Note to self: ask Dad later what a Knight is. Because I could hear the capital letter, and I knew it meant something more to these two than it meant to me.

Finn was silent a long time. Long enough for some of the observers to get bored and look away. I was beginning to think the cameo was going to burn me after all—and the prickly feeling was going to make me go crazy—when all of a sudden it stopped. The cameo cooled way faster than it should have, and the prickling was gone.

“It will be as my lady wishes,” Finn said, and I was glad I hadn’t taken a sip of my mocha or I would have choked on it.

My lady? Had we suddenly been transported back to the middle ages? But no, somehow I didn’t think they had Starbucks back then.

Ethan turned a pleading look on me. “Dana, it’s very important. Believe me, I wouldn’t be risking a Knight’s wrath if it weren’t.”

I sure didn’t want to talk to him at the moment. In fact, I was pretty sure I never wanted to talk to him again. But I doubted I’d be able to sleep at night if I didn’t hear whatever it was Ethan had to tell me.

“All right,” I said.

Finn guided me to a couple of comfy seats in the corner. There was a human woman—probably a tourist, based on the I ♥ AVALON T-shirt she was wearing—in one of those chairs. Finn didn’t even have to say a word to intimidate her into vacating the seat. I looked up at him.

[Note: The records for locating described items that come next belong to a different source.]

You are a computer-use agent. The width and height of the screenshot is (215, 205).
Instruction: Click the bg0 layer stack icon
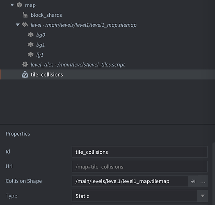click(x=31, y=35)
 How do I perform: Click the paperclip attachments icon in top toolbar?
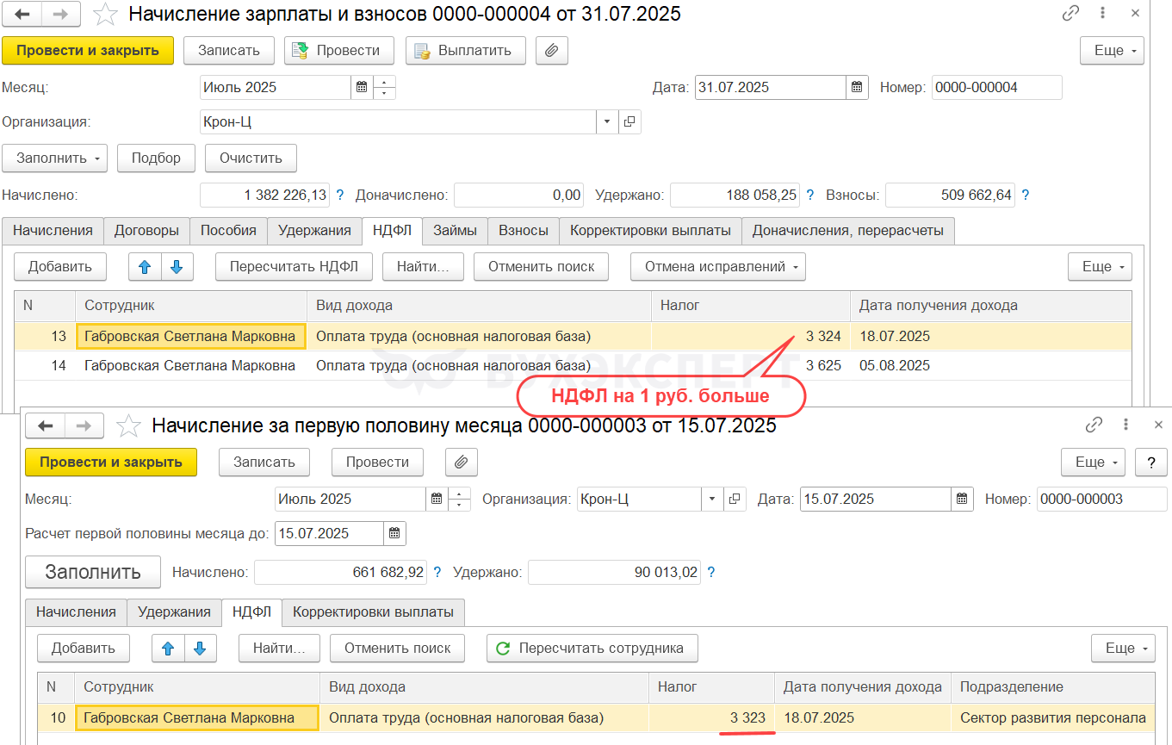[552, 50]
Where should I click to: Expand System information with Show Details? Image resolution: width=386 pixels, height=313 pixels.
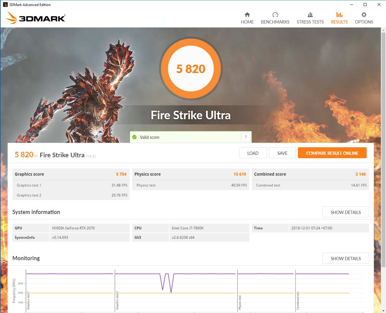pos(346,212)

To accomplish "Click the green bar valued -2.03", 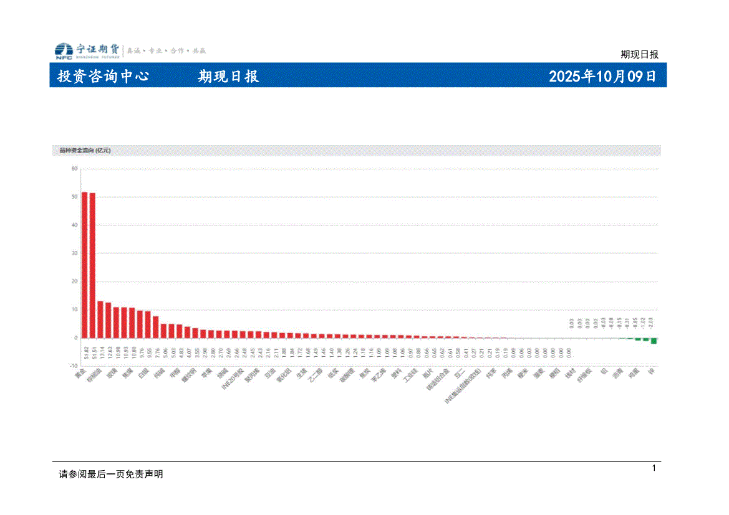I will (654, 341).
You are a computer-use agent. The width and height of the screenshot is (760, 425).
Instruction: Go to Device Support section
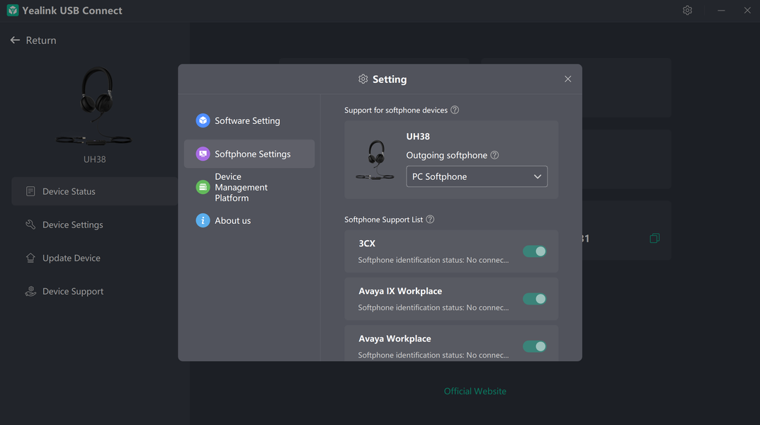coord(72,291)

“You’re kind of a jerk, you know. She was there first.”

Finn gave no indication that he’d even heard my rebuke, much less taken it to heart, but Ethan had a coughing fit that I suspected wasn’t coughing at all.

I sat down in the chair that had been vacant all along and let Ethan take the tourist-lady’s chair. Finn moved away to hover by the door, and I felt absurdly grateful for the distance.

I tried to be cool and expressionless as I sipped my mocha and focused my gaze just beyond Ethan’s left shoulder instead of on his face.

“I’m sorry,” he said, and it was so inadequate I immediately lost that cool and expressionless look I’d been going for. For a moment, I seriously considered giving him a hot mocha facial. He shook his head before I could tell him where to shove his apology.

“That’s not what I wanted to talk to you about,” he said. “I just wanted to say it, even though I know it doesn’t make anything better, and even though you probably don’t believe me.”